- [The data]:
*** Block opens ***
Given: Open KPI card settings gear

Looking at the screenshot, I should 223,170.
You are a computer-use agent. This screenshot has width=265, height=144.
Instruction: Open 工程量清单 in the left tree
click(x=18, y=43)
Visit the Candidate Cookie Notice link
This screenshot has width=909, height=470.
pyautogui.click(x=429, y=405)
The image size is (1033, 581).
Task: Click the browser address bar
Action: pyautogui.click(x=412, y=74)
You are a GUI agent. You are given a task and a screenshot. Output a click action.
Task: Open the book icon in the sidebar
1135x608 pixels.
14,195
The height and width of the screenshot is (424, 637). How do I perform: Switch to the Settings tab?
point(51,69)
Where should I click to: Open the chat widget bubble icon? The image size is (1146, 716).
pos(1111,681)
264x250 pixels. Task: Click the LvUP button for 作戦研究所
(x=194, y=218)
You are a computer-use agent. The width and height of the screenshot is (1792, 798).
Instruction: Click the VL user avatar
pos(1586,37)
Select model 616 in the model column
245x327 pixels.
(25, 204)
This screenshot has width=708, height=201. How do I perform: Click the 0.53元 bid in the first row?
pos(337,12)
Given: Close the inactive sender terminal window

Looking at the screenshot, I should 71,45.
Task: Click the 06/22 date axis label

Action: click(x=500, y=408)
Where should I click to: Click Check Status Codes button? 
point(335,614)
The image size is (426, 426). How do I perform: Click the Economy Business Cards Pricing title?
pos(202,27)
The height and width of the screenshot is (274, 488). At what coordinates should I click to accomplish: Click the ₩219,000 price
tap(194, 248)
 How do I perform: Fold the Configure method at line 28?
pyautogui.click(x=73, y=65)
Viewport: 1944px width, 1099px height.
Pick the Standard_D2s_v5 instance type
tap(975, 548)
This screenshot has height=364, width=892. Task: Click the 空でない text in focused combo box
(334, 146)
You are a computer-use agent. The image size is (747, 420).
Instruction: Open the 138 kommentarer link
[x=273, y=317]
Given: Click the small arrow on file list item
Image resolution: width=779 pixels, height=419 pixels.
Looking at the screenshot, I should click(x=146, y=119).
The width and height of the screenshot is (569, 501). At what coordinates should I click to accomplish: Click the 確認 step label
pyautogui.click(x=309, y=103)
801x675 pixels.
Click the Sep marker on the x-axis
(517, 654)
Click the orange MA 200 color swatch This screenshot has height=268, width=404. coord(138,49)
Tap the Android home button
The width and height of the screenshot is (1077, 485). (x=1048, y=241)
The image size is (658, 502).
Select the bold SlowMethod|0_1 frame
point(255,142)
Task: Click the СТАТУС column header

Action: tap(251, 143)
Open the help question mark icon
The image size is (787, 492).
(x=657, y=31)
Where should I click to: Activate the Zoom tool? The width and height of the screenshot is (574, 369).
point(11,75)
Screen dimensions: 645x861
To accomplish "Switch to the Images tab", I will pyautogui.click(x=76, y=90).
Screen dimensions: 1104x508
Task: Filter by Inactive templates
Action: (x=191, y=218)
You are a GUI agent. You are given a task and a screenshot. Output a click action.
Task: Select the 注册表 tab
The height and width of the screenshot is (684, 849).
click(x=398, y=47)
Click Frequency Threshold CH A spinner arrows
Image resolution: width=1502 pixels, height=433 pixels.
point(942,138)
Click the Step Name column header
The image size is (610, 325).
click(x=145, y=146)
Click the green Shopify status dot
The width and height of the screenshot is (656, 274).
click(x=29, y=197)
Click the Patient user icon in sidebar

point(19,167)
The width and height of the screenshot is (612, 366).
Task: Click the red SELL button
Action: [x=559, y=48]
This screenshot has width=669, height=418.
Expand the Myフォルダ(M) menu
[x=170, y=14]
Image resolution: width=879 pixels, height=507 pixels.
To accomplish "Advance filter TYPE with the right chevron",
*** Block closes ***
- [Description of the task]: A faithful, complete reproduction of the listing above is requested.

- [Answer]:
Given: Open KPI card settings gear

Looking at the screenshot, I should 223,170.
You are a computer-use agent. This screenshot has width=265, height=144.
Instruction: Open 工程量清单 in the left tree
click(x=18, y=43)
Visit the Candidate Cookie Notice link
This screenshot has width=909, height=470.
pyautogui.click(x=429, y=405)
The image size is (1033, 581).
Task: Click the browser address bar
Action: pyautogui.click(x=412, y=74)
You are a GUI agent. You are given a task and a screenshot. Output a click action.
Task: Open the book icon in the sidebar
1135x608 pixels.
14,195
The height and width of the screenshot is (424, 637). How do I perform: Switch to the Settings tab?
point(51,69)
Where should I click to: Open the chat widget bubble icon? The image size is (1146, 716).
pos(1111,681)
264x250 pixels. Task: Click the LvUP button for 作戦研究所
(x=194, y=218)
You are a computer-use agent. The width and height of the screenshot is (1792, 798).
Instruction: Click the VL user avatar
pos(1586,37)
Select model 616 in the model column
245x327 pixels.
(25, 204)
This screenshot has width=708, height=201. How do I perform: Click the 0.53元 bid in the first row?
pos(337,12)
Given: Close the inactive sender terminal window

Looking at the screenshot, I should 71,45.
Task: Click the 06/22 date axis label

Action: click(x=500, y=408)
Where should I click to: Click Check Status Codes button? 
point(335,614)
The image size is (426, 426). How do I perform: Click the Economy Business Cards Pricing title?
pos(202,27)
The height and width of the screenshot is (274, 488). At what coordinates should I click to accomplish: Click the ₩219,000 price
tap(194, 248)
 How do I perform: Fold the Configure method at line 28?
pyautogui.click(x=73, y=65)
Viewport: 1944px width, 1099px height.
Pick the Standard_D2s_v5 instance type
tap(975, 548)
This screenshot has height=364, width=892. Task: Click the 空でない text in focused combo box
(334, 146)
You are a computer-use agent. The image size is (747, 420).
Instruction: Open the 138 kommentarer link
[x=273, y=317]
Given: Click the small arrow on file list item
Image resolution: width=779 pixels, height=419 pixels.
Looking at the screenshot, I should click(x=146, y=119).
The width and height of the screenshot is (569, 501). At what coordinates should I click to accomplish: Click the 確認 step label
pyautogui.click(x=309, y=103)
801x675 pixels.
Click the Sep marker on the x-axis
(517, 654)
Click the orange MA 200 color swatch This screenshot has height=268, width=404. coord(138,49)
Tap the Android home button
The width and height of the screenshot is (1077, 485). (x=1048, y=241)
The image size is (658, 502).
Select the bold SlowMethod|0_1 frame
point(255,142)
Task: Click the СТАТУС column header

Action: tap(251, 143)
Open the help question mark icon
The image size is (787, 492).
(x=657, y=31)
Where should I click to: Activate the Zoom tool? The width and height of the screenshot is (574, 369).
point(11,75)
Screen dimensions: 645x861
To accomplish "Switch to the Images tab", I will pyautogui.click(x=76, y=90).
Screen dimensions: 1104x508
Task: Filter by Inactive templates
Action: (x=191, y=218)
You are a GUI agent. You are given a task and a screenshot. Output a click action.
Task: Select the 注册表 tab
The height and width of the screenshot is (684, 849).
click(x=398, y=47)
Click Frequency Threshold CH A spinner arrows
Image resolution: width=1502 pixels, height=433 pixels.
point(942,138)
Click the Step Name column header
The image size is (610, 325).
click(x=145, y=146)
Click the green Shopify status dot
The width and height of the screenshot is (656, 274).
click(x=29, y=197)
Click the Patient user icon in sidebar

point(19,167)
The width and height of the screenshot is (612, 366).
Task: Click the red SELL button
Action: [x=559, y=48]
This screenshot has width=669, height=418.
Expand the Myフォルダ(M) menu
[x=170, y=14]
Image resolution: width=879 pixels, height=507 pixels.
To accomplish "Advance filter TYPE with the right chevron",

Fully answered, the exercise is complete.